• Required work:
(a) Do these statements agree with the Cytoscape layouts page? Answer yes or no for each, quoting the deciding words from the page. (i) The layout dictionary must give a value for the name key. (ii) With a preset layout, Cytoscape.js computes the node positions itself. (iii) The example app sets the graph's height to 500 pixels.
(b) Please extend the Cytoscape layouts page, picking up right after its final sentence.

• Source document:
>> BEGIN

Cytoscape Layouts

The layout parameter of cyto.Cytoscape takes as argument a
dictionary specifying how the nodes should be positioned on the screen.
Every graph requires this dictionary with a value specified for the
name key. It represents a built-in display method, which is one of the
following:
- preset
- random
- grid
- circle
- concentric
- breadthfirst
- cose

All those layouts, along with their options, are described in the
official Cytoscape documentation.
There, you can find the exact keys accepted by your dictionary, enabling
advanced fine-tuning (demonstrated below).

If preset is given, the positions will be rendered based on the positions
specified in the elements. Otherwise, the positions will be computed by
Cytoscape.js behind the scene, based on the given items of the layout
dictionary. Let’s start with an example of declaring a graph with a preset
layout:

from dash import Dash, html
import dash_cytoscape as cyto

app = Dash()

nodes = [
    {
        'data': {'id': short, 'label': label},
        'position': {'x': 20 * lat, 'y': -20 * long}
    }
    for short, label, long, lat in (
        ('la', 'Los Angeles', 34.03, -118.25),
        ('nyc', 'New York', 40.71, -74),
        ('to', 'Toronto', 43.65, -79.38),
        ('mtl', 'Montreal', 45.50, -73.57),
        ('van', 'Vancouver', 49.28, -123.12),
        ('chi', 'Chicago', 41.88, -87.63),
        ('bos', 'Boston', 42.36, -71.06),
        ('hou', 'Houston', 29.76, -95.37)
    )
]

edges = [
    {'data': {'source': source, 'target': target}}
    for source, target in (
        ('van', 'la'),
        ('la', 'chi'),
        ('hou', 'chi'),
        ('to', 'mtl'),
        ('mtl', 'bos'),
        ('nyc', 'bos'),
        ('to', 'hou'),
        ('to', 'nyc'),
        ('la', 'nyc'),
        ('nyc', 'bos')
    )
]

elements = nodes + edges

app.layout = html.Div([
    cyto.Cytoscape(
        id='cytoscape-layout-1',
        elements=elements,
        style={'width': '100%', 'height': '350px'},
        layout={
            'name': 'preset'
        }
    )
])

if __name__ == '__main__':
    app.run(debug=True)

Here, we provided toy elements using geographically positioned nodes. If
you’d like to reproduce this example by yourself, check out the code
below.

>> END

• Data shown:
>> BEGIN

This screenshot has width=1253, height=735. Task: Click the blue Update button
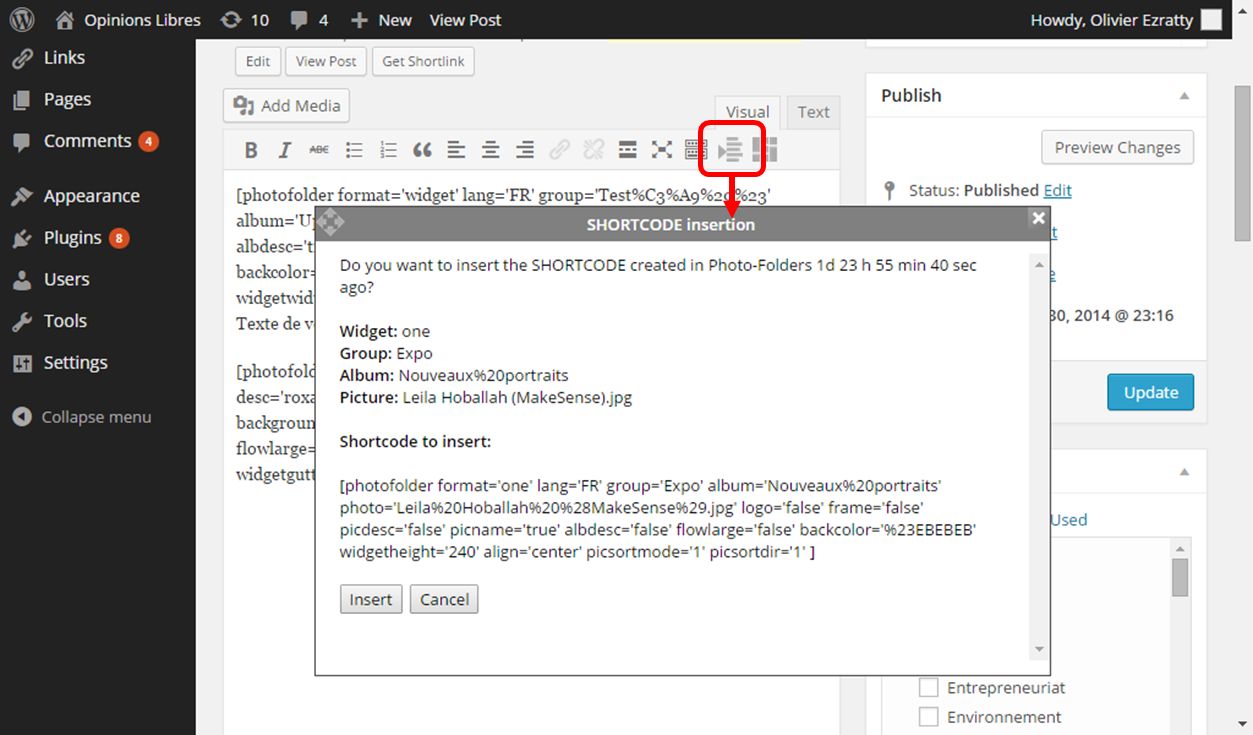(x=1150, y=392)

>> END
>> BEGIN

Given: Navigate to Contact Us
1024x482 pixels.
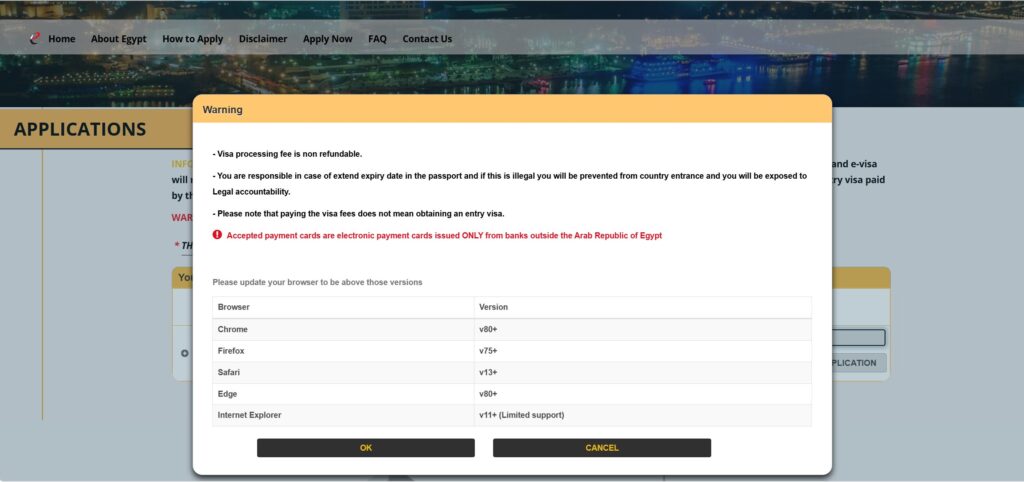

>> END

• Expected outputs:
(a)
(i) Yes: "Every graph requires this dictionary with a value specified for the name key."
(ii) No: "If preset is given, the positions will be rendered based on the positions specified in the elements."
(iii) No: "'height': '350px'"

(b)
View Elements Declaration

nodes = [
    {
        'data': {'id': short, 'label': label},
        'position': {'x': 20*lat, 'y': -20*long}
    }
    for short, label, long, lat in (
        ('la', 'Los Angeles', 34.03, -118.25),
        ('nyc', 'New York', 40.71, -74),
        ('to', 'Toronto', 43.65, -79.38),
        ('mtl', 'Montreal', 45.50, -73.57),
        ('van', 'Vancouver', 49.28, -123.12),
        ('chi', 'Chicago', 41.88, -87.63),
        ('bos', 'Boston', 42.36, -71.06),
        ('hou', 'Houston', 29.76, -95.37)
    )
]

edges = [
    {'data':
         {'source': source, 'target': target}
     }
    for source, target in (
        ('van', 'la'),
        ('la', 'chi'),
        ('hou', 'chi'),
        ('to', 'mtl'),
        ('mtl', 'bos'),
        ('nyc', 'bos'),
        ('to', 'hou'),
        ('to', 'nyc'),
        ('la', 'nyc'),
        ('nyc', 'bos')
    )
]

elements = nodes + edges

Display Methods

In most cases, the position of the nodes will not be given. In these
cases, one of the built-in methods can be used. Let’s see what happens
when the value of name is set to 'circle' or 'grid'

from dash import Dash, html
import dash_cytoscape as cyto

app = Dash()

nodes = [
    {
        'data': {'id': short, 'label': label},
        'position': {'x': 20 * lat, 'y': -20 * long}
    }
    for short, label, long, lat in (
        ('la', 'Los Angeles', 34.03, -118.25),
        ('nyc', 'New York', 40.71, -74),
        ('to', 'Toronto', 43.65, -79.38),
        ('mtl', 'Montreal', 45.50, -73.57),
        ('van', 'Vancouver', 49.28, -123.12),
        ('chi', 'Chicago', 41.88, -87.63),
        ('bos', 'Boston', 42.36, -71.06),
        ('hou', 'Houston', 29.76, -95.37)
    )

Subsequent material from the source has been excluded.